Almost none of the people now living outside the embassy knows any English or enough Romanian and communication with them is difficult.
The workers came to Romania about one year ago, brought by two intermediary firms, one Romanian and one Chinese. Workers paid a commission of at least EUR8,000 to come to Romania, where they were hired in constructions for wages of at least EUR800 per month. However, they only received 100 lei (about EUR25) per month for food, free accommodation and the rest of their wages were paid by the Chinese firm directly to the workers’ families, back in China.
The problems of the group of 800 started at the end of last year, when the construction companies in Bucharest that employed them could no longer afford to pay their salaries. Most of them remained where they had been accommodated, but the approximately 50 people sleeping outside the embassy refused to stay in the new lodgings provided hoping the embassy would help send them back home to China.
The Chinese Embassy to Bucharest said most of the workers came to Romania in 2008 and helped cover the country’s workforce shortage and contributed to economic growth. However, the embassy said, in time, these workers found themselves in great difficulty.
According to the embassy, the workers came to Romania to work legally, based on temporary work permits, but paperwork has not been completed for many of them.

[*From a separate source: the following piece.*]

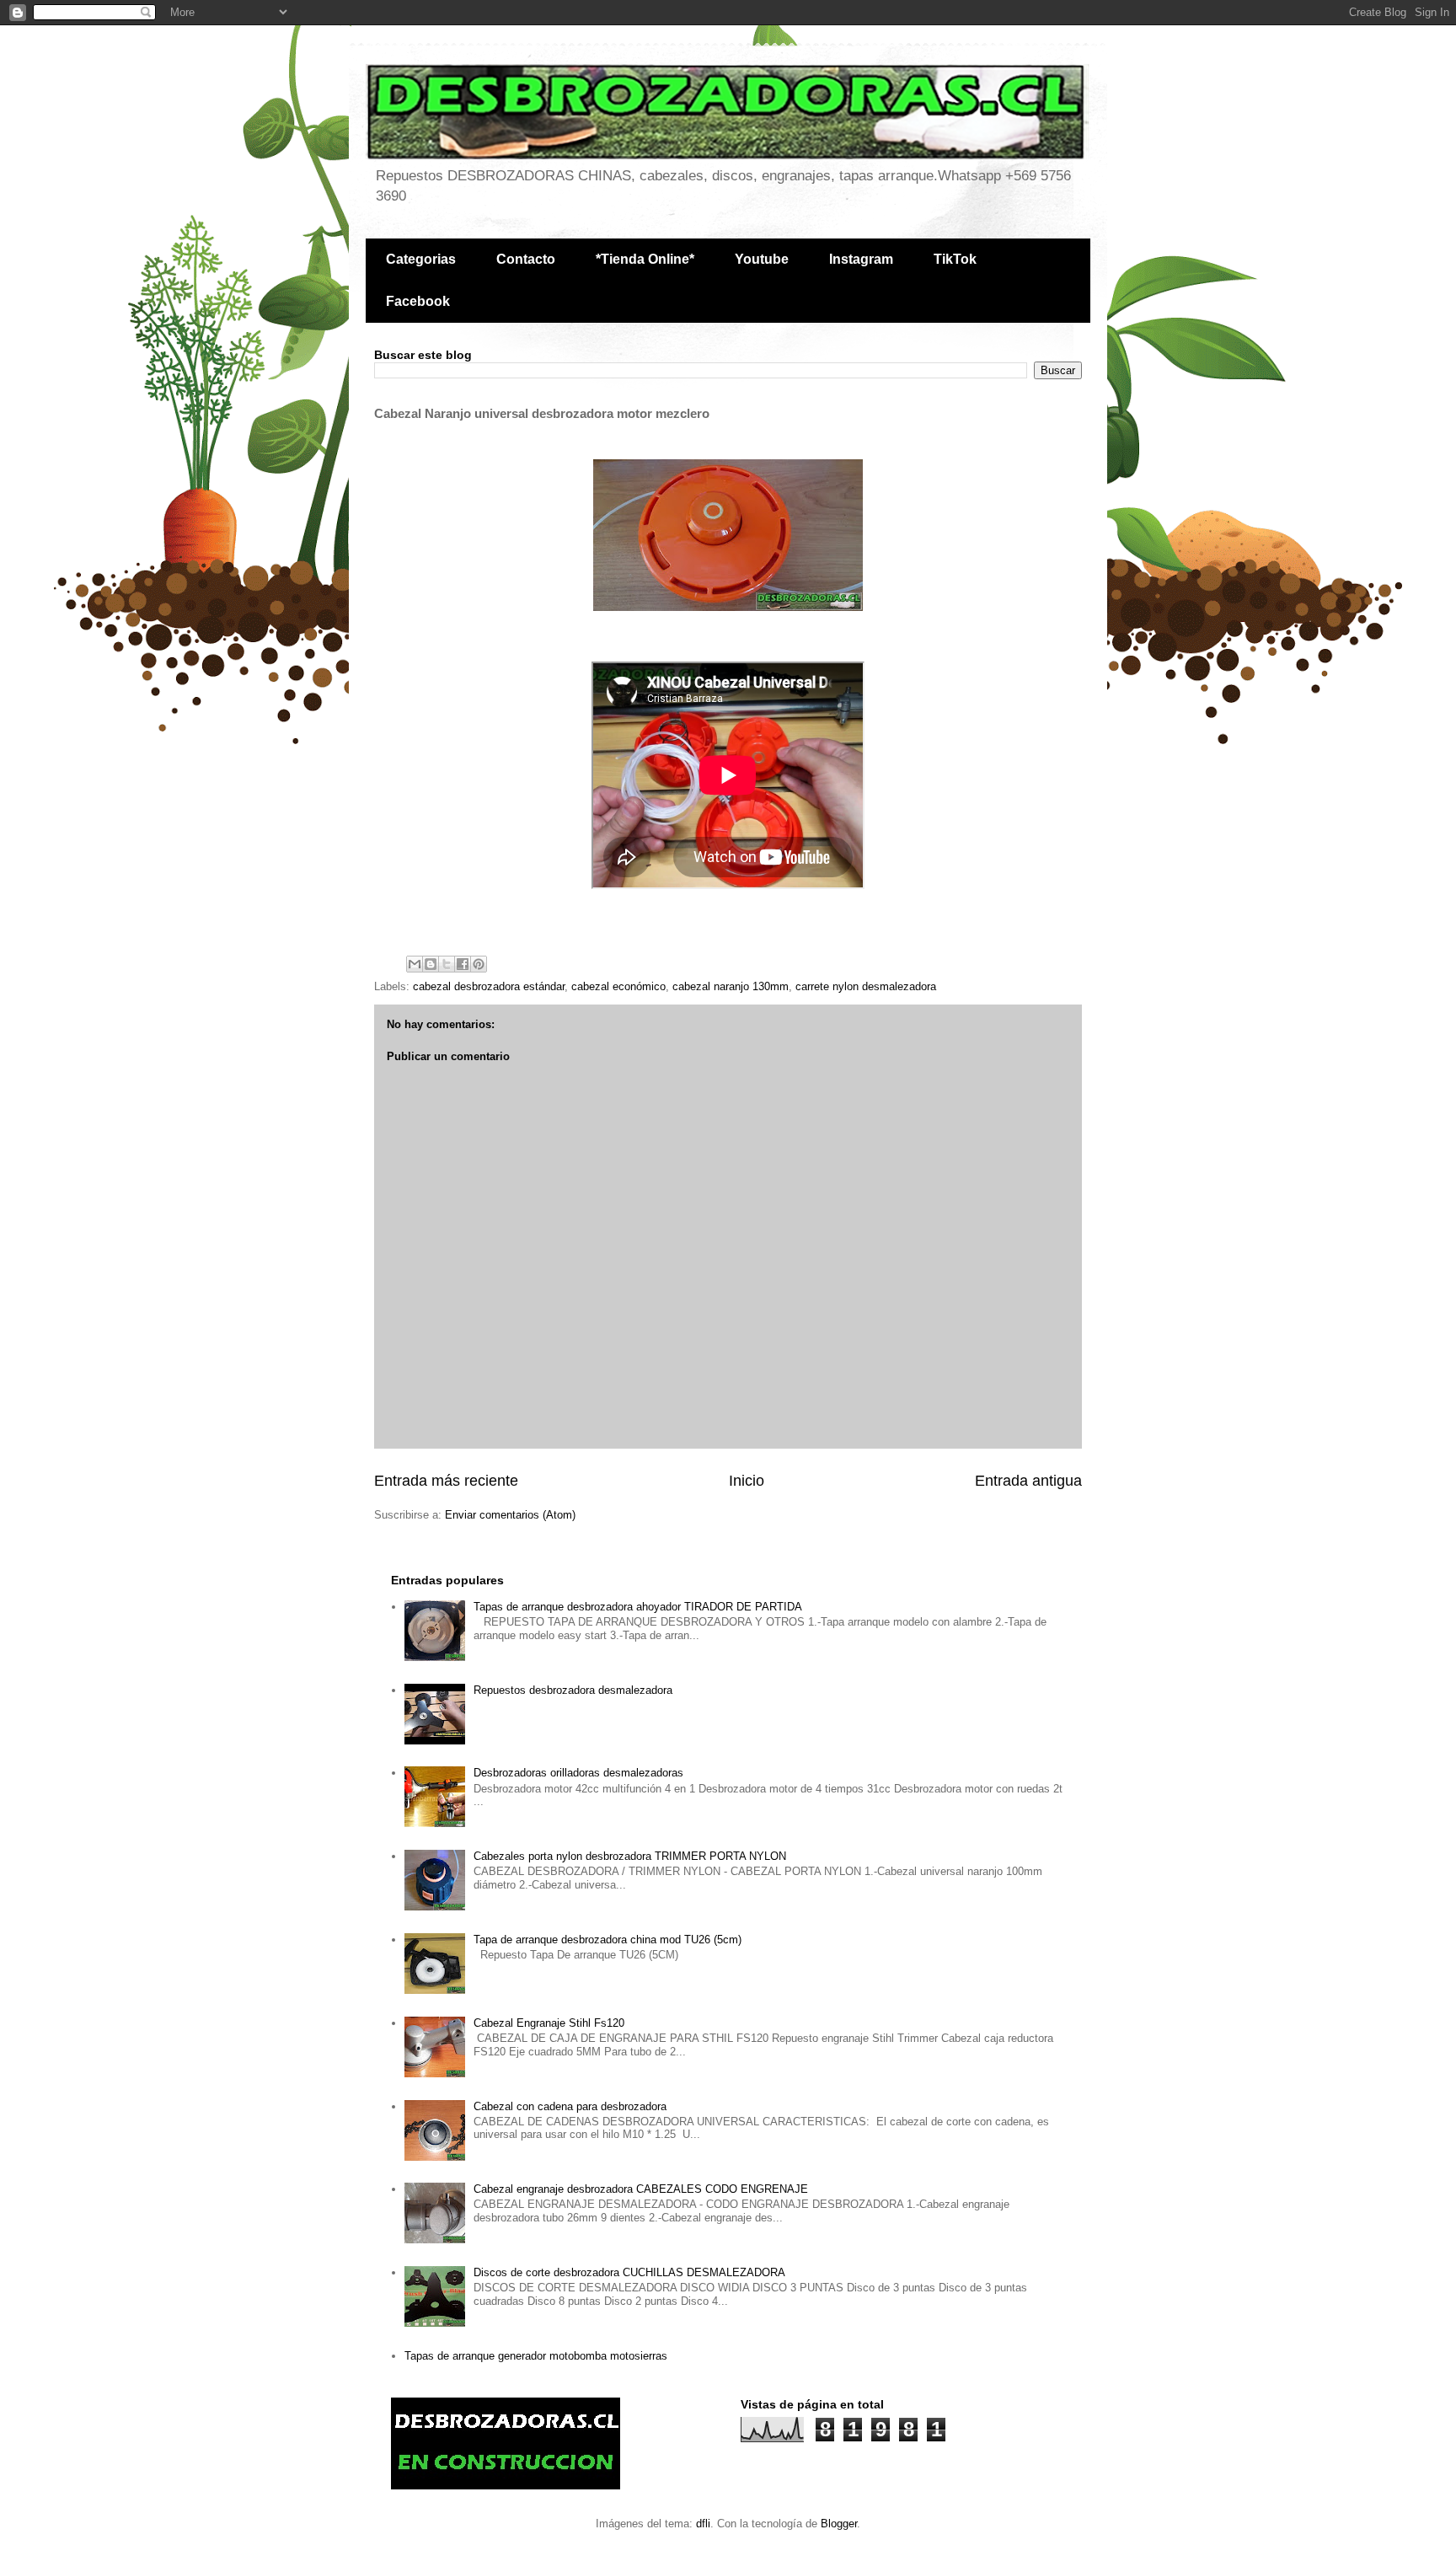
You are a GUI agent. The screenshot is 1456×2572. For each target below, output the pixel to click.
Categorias (421, 259)
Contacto (525, 259)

Also, some of the firms that brought them to Romania or the workers’ employers failed to pay the workers as much as they had agreed.
The embassy said on its website that it made ample efforts to help the workers and the problems of some were solved, while others are pending solutions. The embassy told MEDIAFAX that it paid repatriation expenses for 350 workers.
The embassy said it cannot give an exact number of Chinese citizens working in Romania, but said others have gone back to China, beside the aforementioned 350.
The embassy also said it contacted several Romanian Ministry of Labor, the Immigration Office, the Ministry of Interior and the Ministry of Foreign Affairs, which said they would help solve the matter.